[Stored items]
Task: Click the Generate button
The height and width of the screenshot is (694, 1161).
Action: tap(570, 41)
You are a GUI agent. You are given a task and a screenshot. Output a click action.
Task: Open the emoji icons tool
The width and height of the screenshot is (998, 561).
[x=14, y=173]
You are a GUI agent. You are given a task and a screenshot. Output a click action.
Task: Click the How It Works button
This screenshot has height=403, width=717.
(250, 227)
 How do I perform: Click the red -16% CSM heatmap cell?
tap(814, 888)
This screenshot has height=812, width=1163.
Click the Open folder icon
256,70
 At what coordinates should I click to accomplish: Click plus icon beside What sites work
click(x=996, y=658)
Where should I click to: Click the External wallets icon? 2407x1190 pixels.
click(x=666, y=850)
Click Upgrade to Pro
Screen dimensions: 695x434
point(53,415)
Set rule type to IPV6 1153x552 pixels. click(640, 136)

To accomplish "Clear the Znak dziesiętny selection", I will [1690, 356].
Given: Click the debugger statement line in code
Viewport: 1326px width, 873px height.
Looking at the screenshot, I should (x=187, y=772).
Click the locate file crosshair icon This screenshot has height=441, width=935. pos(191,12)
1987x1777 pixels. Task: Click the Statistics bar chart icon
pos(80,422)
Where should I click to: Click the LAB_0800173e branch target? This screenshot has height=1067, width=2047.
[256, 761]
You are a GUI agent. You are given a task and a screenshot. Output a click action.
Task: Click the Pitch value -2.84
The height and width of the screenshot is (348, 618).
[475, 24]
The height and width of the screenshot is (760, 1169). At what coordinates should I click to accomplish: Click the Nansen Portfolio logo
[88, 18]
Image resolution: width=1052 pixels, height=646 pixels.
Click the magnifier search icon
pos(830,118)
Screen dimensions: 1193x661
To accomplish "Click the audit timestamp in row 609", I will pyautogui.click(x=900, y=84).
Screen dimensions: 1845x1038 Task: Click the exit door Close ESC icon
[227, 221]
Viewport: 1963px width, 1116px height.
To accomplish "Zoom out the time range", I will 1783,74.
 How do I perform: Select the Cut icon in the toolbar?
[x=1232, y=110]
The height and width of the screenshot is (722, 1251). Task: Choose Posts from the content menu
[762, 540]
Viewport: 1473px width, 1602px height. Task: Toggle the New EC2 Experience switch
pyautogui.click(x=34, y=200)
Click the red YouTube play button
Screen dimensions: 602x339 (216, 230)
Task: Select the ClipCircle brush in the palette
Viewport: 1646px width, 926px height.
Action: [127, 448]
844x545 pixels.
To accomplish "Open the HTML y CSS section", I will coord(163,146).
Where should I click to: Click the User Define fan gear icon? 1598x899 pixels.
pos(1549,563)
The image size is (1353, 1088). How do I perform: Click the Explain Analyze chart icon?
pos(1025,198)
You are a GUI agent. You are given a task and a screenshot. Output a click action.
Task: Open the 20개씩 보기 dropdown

— WHAT YOU HAVE TO DO —
The records above are to be printed out again exactly, without omission.

— SOLVED EXERCISE —
Task: Click the Generate button
The height and width of the screenshot is (694, 1161).
Action: tap(570, 41)
You are a GUI agent. You are given a task and a screenshot. Output a click action.
Task: Open the emoji icons tool
The width and height of the screenshot is (998, 561).
[x=14, y=173]
You are a GUI agent. You are given a task and a screenshot. Output a click action.
Task: Click the How It Works button
This screenshot has height=403, width=717.
(250, 227)
 How do I perform: Click the red -16% CSM heatmap cell?
tap(814, 888)
This screenshot has height=812, width=1163.
Click the Open folder icon
256,70
 At what coordinates should I click to accomplish: Click plus icon beside What sites work
click(x=996, y=658)
Where should I click to: Click the External wallets icon? 2407x1190 pixels.
click(x=666, y=850)
Click Upgrade to Pro
Screen dimensions: 695x434
point(53,415)
Set rule type to IPV6 1153x552 pixels. click(640, 136)

To accomplish "Clear the Znak dziesiętny selection", I will [1690, 356].
Given: Click the debugger statement line in code
Viewport: 1326px width, 873px height.
Looking at the screenshot, I should (x=187, y=772).
Click the locate file crosshair icon This screenshot has height=441, width=935. pos(191,12)
1987x1777 pixels. Task: Click the Statistics bar chart icon
pos(80,422)
Where should I click to: Click the LAB_0800173e branch target? This screenshot has height=1067, width=2047.
[256, 761]
You are a GUI agent. You are given a task and a screenshot. Output a click action.
Task: Click the Pitch value -2.84
The height and width of the screenshot is (348, 618).
[475, 24]
The height and width of the screenshot is (760, 1169). At what coordinates should I click to accomplish: Click the Nansen Portfolio logo
[88, 18]
Image resolution: width=1052 pixels, height=646 pixels.
Click the magnifier search icon
pos(830,118)
Screen dimensions: 1193x661
To accomplish "Click the audit timestamp in row 609", I will pyautogui.click(x=900, y=84).
Screen dimensions: 1845x1038 Task: Click the exit door Close ESC icon
[227, 221]
Viewport: 1963px width, 1116px height.
To accomplish "Zoom out the time range", I will 1783,74.
 How do I perform: Select the Cut icon in the toolbar?
[x=1232, y=110]
The height and width of the screenshot is (722, 1251). Task: Choose Posts from the content menu
[762, 540]
Viewport: 1473px width, 1602px height. Task: Toggle the New EC2 Experience switch
pyautogui.click(x=34, y=200)
Click the red YouTube play button
Screen dimensions: 602x339 (216, 230)
Task: Select the ClipCircle brush in the palette
Viewport: 1646px width, 926px height.
Action: [127, 448]
844x545 pixels.
To accomplish "Open the HTML y CSS section", I will coord(163,146).
Where should I click to: Click the User Define fan gear icon? 1598x899 pixels.
pos(1549,563)
The image size is (1353, 1088). How do I perform: Click the Explain Analyze chart icon?
pos(1025,198)
You are a GUI agent. You are given a task and a screenshot. Output a click action.
Task: Open the 20개씩 보기 dropdown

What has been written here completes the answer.